REQUIRED ACTION.
Repeat all the lines below exactly, but omit the pictures.

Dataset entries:
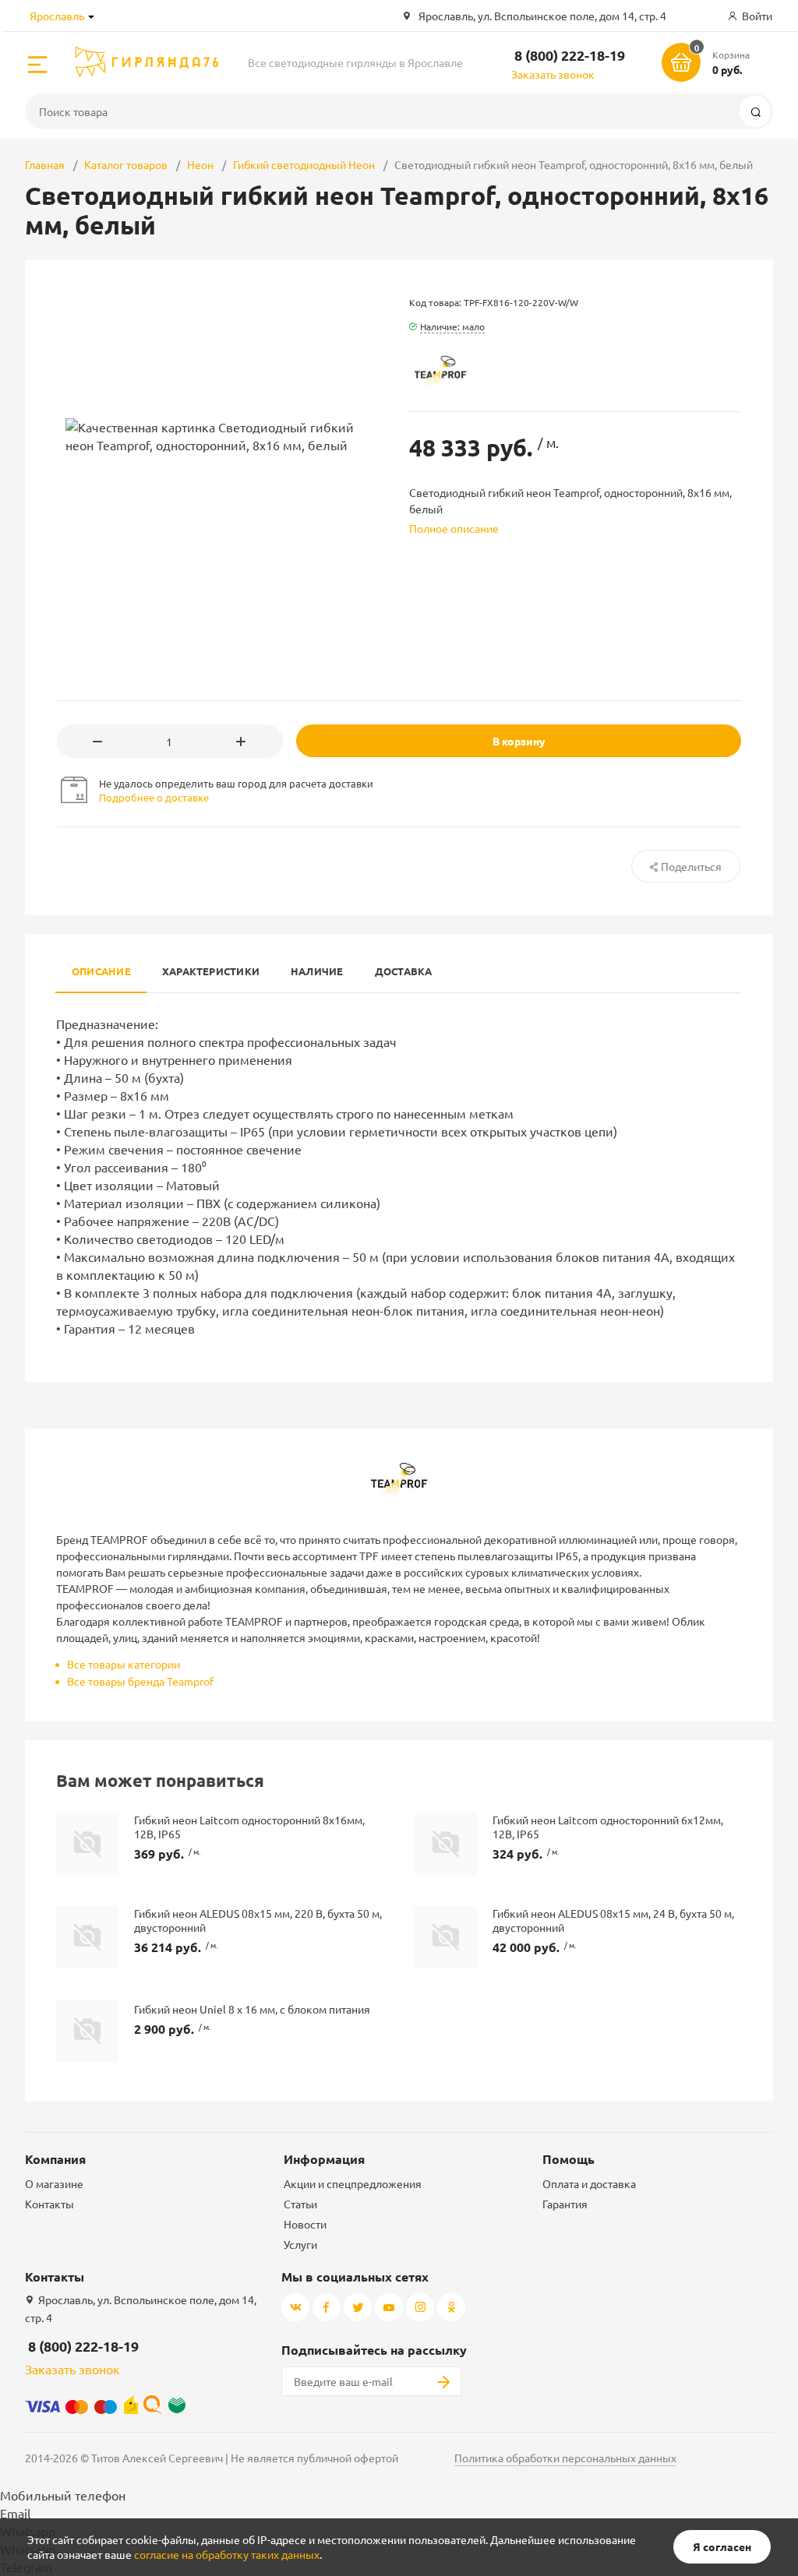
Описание (101, 971)
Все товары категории (123, 1664)
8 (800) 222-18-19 (569, 55)
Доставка (404, 971)
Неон (200, 164)
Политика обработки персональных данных (565, 2458)
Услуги (300, 2244)
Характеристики (211, 971)
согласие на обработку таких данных (227, 2554)
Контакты (49, 2204)
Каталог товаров (126, 164)
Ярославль (57, 16)
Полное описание (454, 528)
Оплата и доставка (589, 2183)
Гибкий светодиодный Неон (304, 164)
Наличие (317, 971)
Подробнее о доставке (154, 797)
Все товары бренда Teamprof (140, 1681)
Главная (45, 164)
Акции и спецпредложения (353, 2183)
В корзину (519, 741)
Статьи (300, 2204)
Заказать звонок (553, 74)
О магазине (54, 2183)
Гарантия (565, 2204)
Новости (305, 2224)
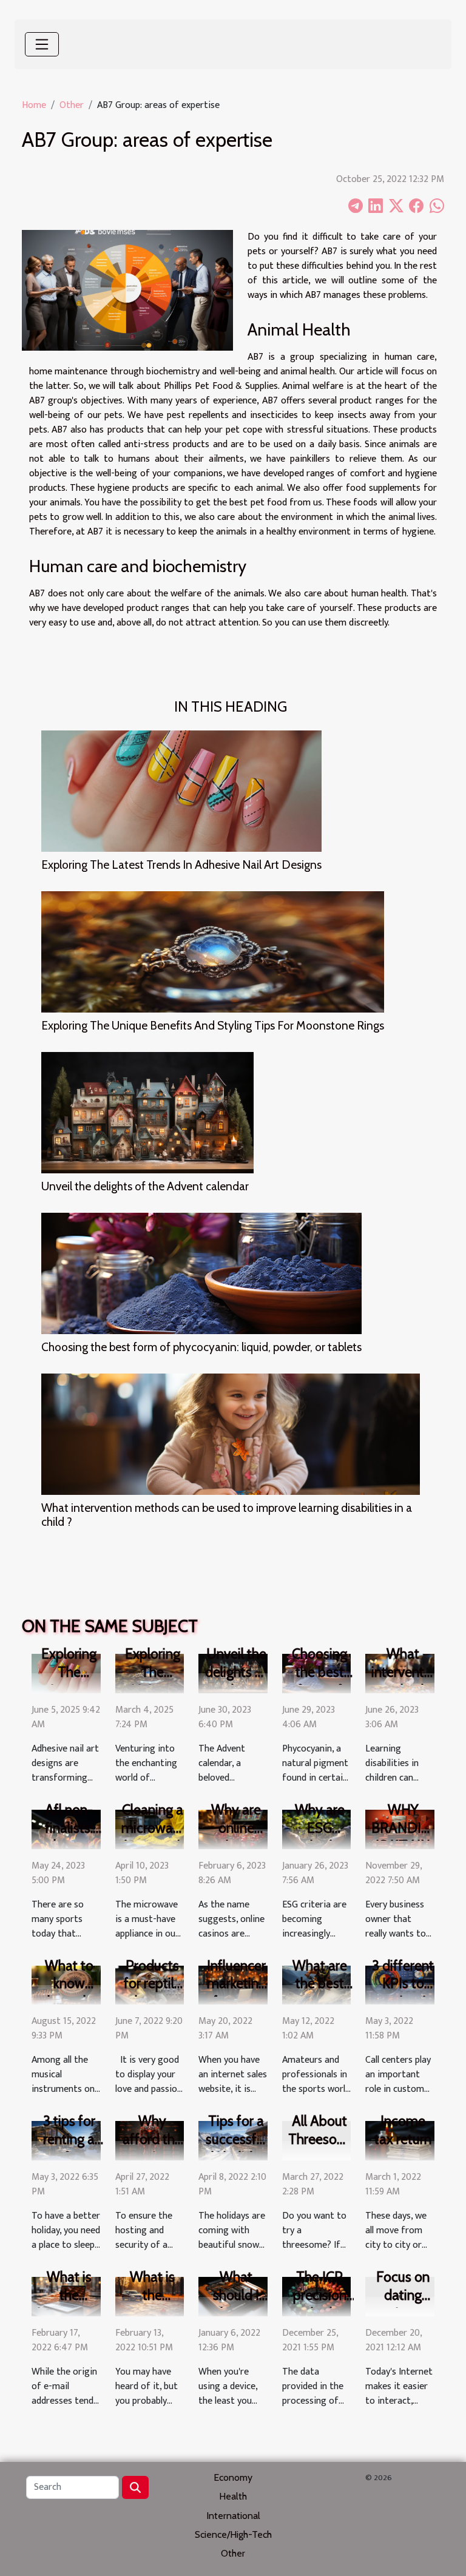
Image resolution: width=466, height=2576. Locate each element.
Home (34, 105)
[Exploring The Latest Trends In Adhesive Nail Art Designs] (181, 791)
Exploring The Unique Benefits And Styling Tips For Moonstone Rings (212, 1025)
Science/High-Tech (233, 2534)
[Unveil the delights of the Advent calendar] (147, 1112)
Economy (233, 2477)
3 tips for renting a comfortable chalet (75, 2148)
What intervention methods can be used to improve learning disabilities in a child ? (226, 1514)
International (233, 2515)
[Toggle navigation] (42, 44)
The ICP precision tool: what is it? (319, 2304)
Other (71, 105)
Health (233, 2496)
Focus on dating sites (403, 2295)
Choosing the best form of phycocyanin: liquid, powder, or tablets (201, 1347)
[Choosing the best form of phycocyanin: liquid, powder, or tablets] (201, 1273)
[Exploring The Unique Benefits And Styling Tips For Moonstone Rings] (212, 952)
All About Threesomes (325, 2130)
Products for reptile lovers (152, 1984)
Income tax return (402, 2130)
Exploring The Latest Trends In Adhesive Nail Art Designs (181, 864)
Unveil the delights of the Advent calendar (145, 1186)
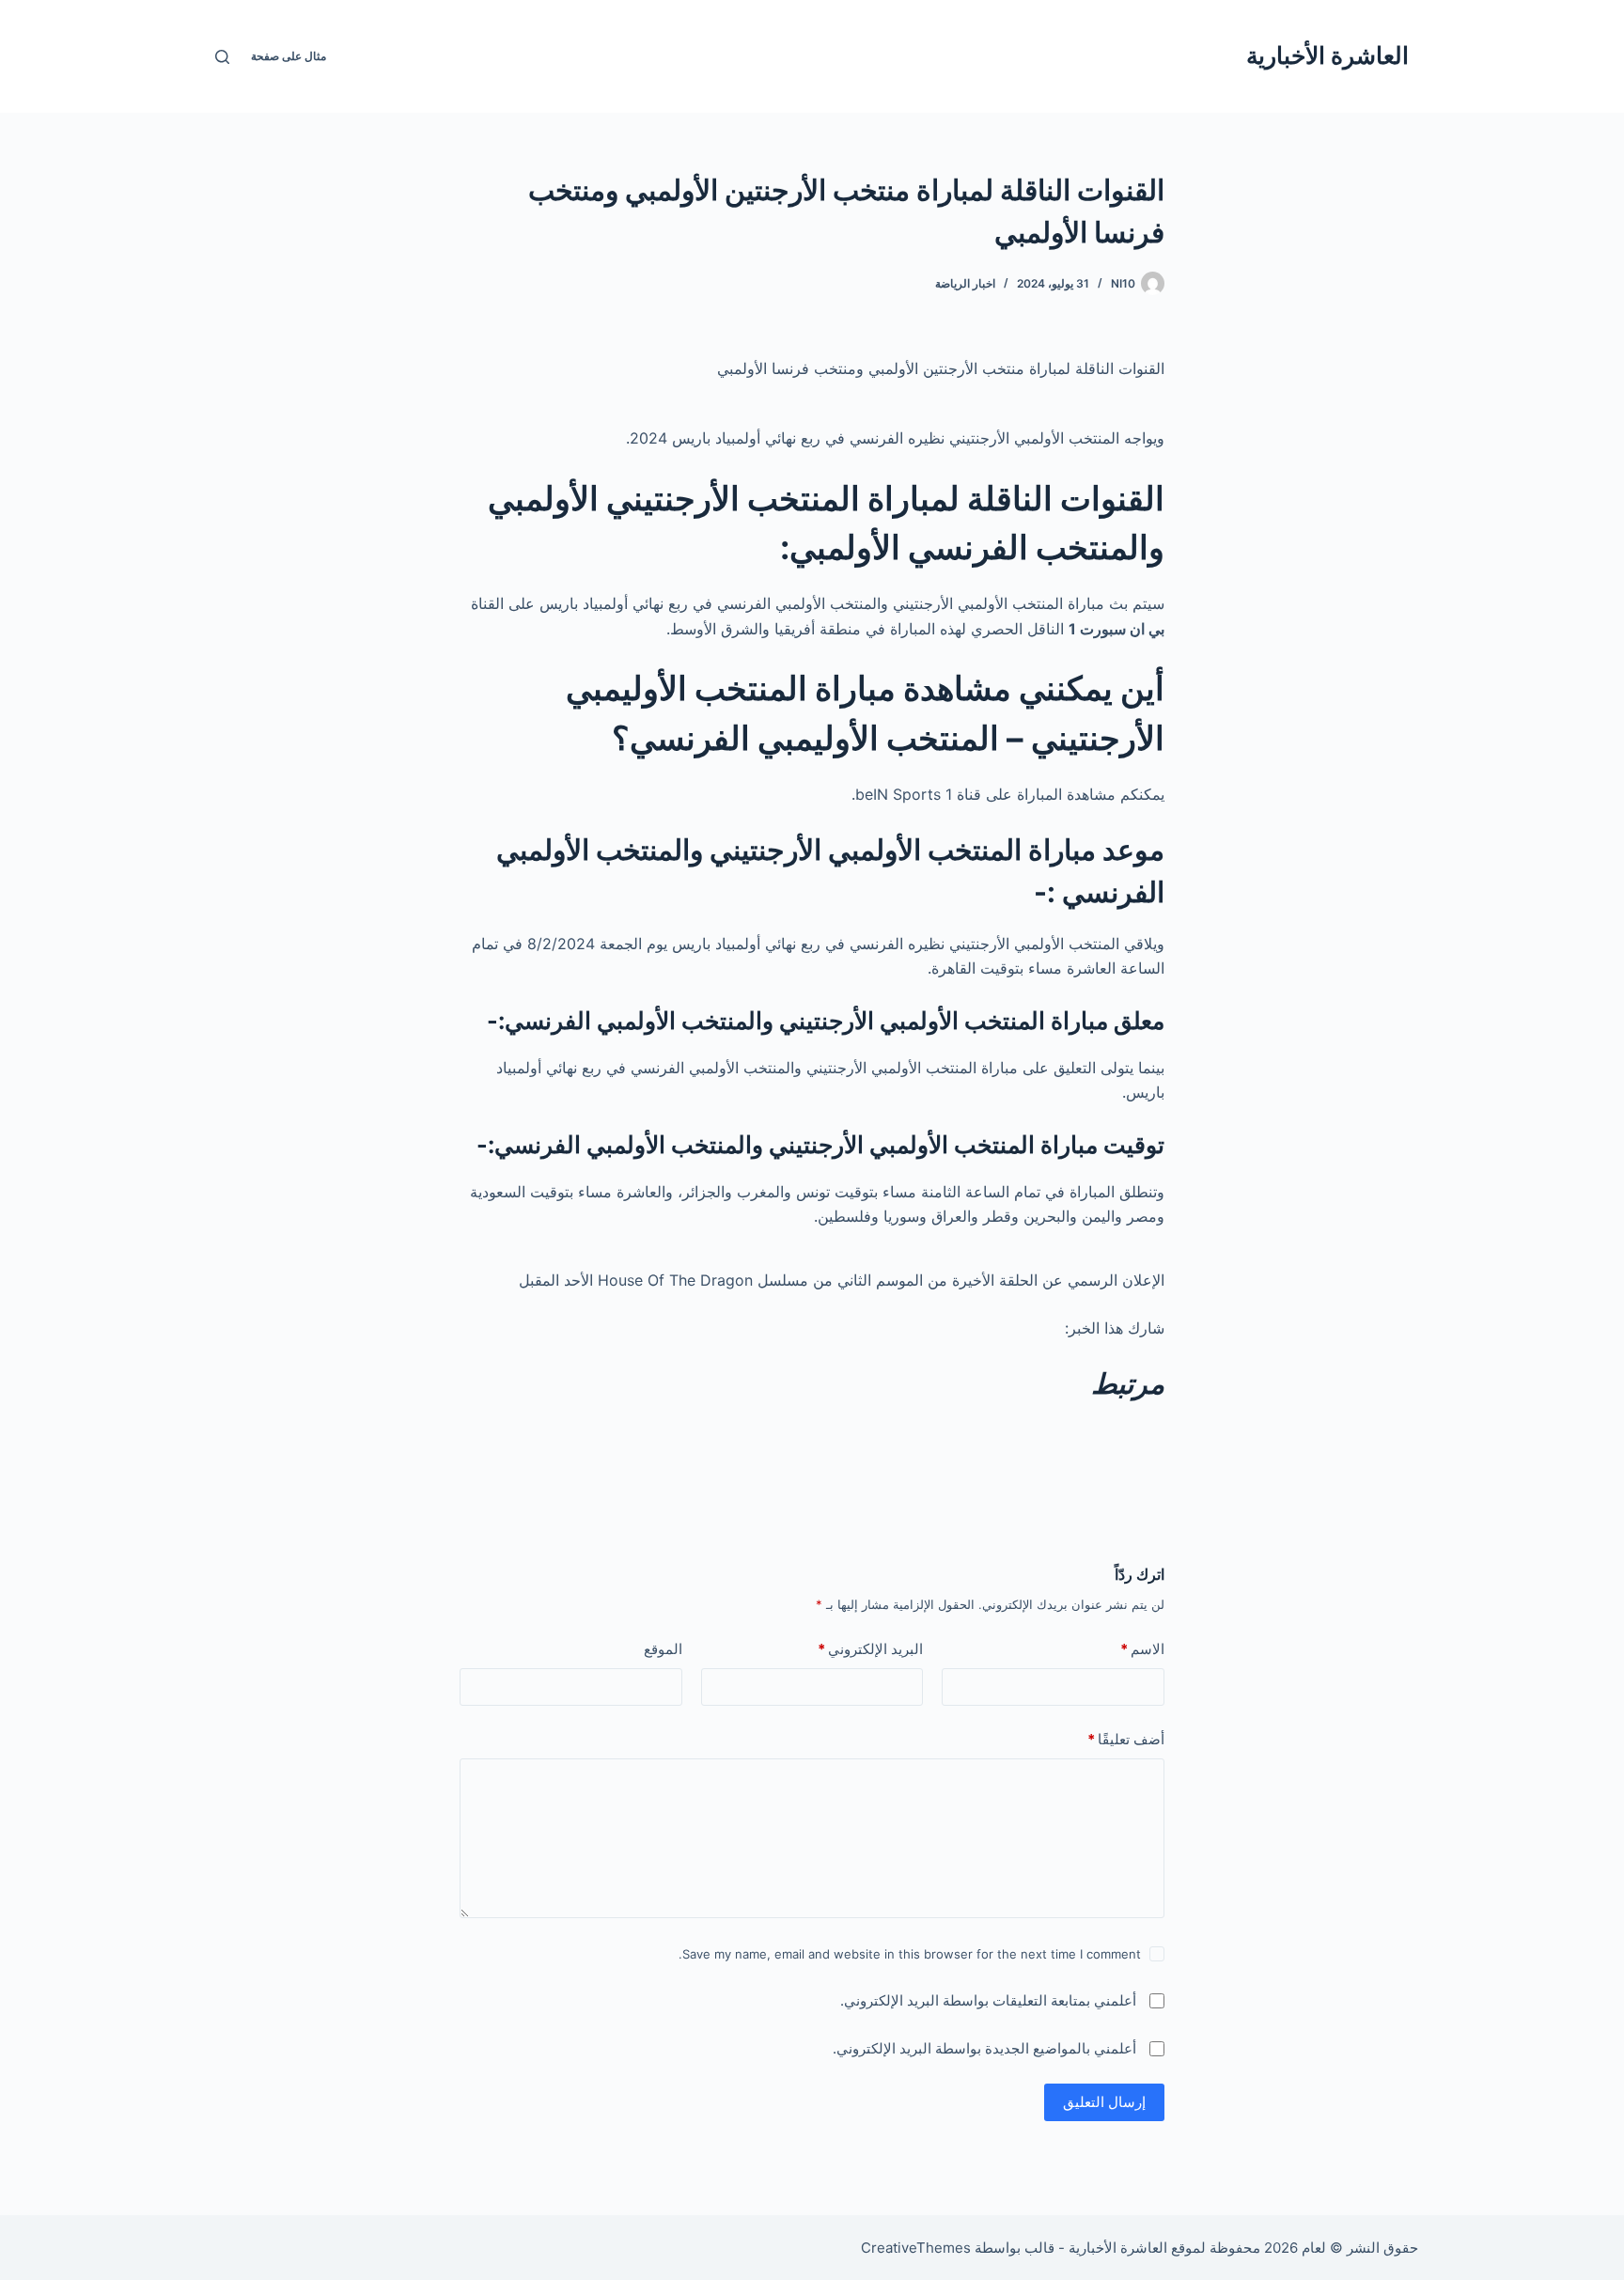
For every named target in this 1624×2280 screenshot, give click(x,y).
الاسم (1142, 1649)
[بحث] (222, 57)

ANSWER FOR THIS EXERCISE.
Описание (101, 971)
Все товары категории (123, 1664)
8 (800) 222-18-19 (569, 55)
Доставка (404, 971)
Неон (200, 164)
Политика обработки персональных данных (565, 2458)
Услуги (300, 2244)
Характеристики (211, 971)
согласие на обработку таких данных (227, 2554)
Контакты (49, 2204)
Каталог товаров (126, 164)
Ярославль (57, 16)
Полное описание (454, 528)
Оплата и доставка (589, 2183)
Гибкий светодиодный Неон (304, 164)
Наличие (317, 971)
Подробнее о доставке (154, 797)
Все товары бренда Teamprof (140, 1681)
Главная (45, 164)
Акции и спецпредложения (353, 2183)
В корзину (519, 741)
Статьи (300, 2204)
Заказать звонок (553, 74)
О магазине (54, 2183)
Гарантия (565, 2204)
Новости (305, 2224)
Image resolution: width=466, height=2576. Locate each element.
Home (34, 105)
[Exploring The Latest Trends In Adhesive Nail Art Designs] (181, 791)
Exploring The Unique Benefits And Styling Tips For Moonstone Rings (212, 1025)
Science/High-Tech (233, 2534)
[Unveil the delights of the Advent calendar] (147, 1112)
Economy (233, 2477)
3 tips for renting a comfortable chalet (75, 2148)
What intervention methods can be used to improve learning disabilities in a child ? (226, 1514)
International (233, 2515)
[Toggle navigation] (42, 44)
The ICP precision tool: what is it? (319, 2304)
Other (71, 105)
Health (233, 2496)
Focus on dating sites (403, 2295)
Choosing the best form of phycocyanin: liquid, powder, or tablets (201, 1347)
[Choosing the best form of phycocyanin: liquid, powder, or tablets] (201, 1273)
[Exploring The Unique Benefits And Styling Tips For Moonstone Rings] (212, 952)
All About Threesomes (325, 2130)
Products for reptile lovers (152, 1984)
Income tax return (402, 2130)
Exploring The Latest Trends In Adhesive Nail Art Designs (181, 864)
Unveil the delights of the Advent calendar (145, 1186)
For every named target in this 1624×2280 screenshot, give click(x,y).
الاسم (1142, 1649)
[بحث] (222, 57)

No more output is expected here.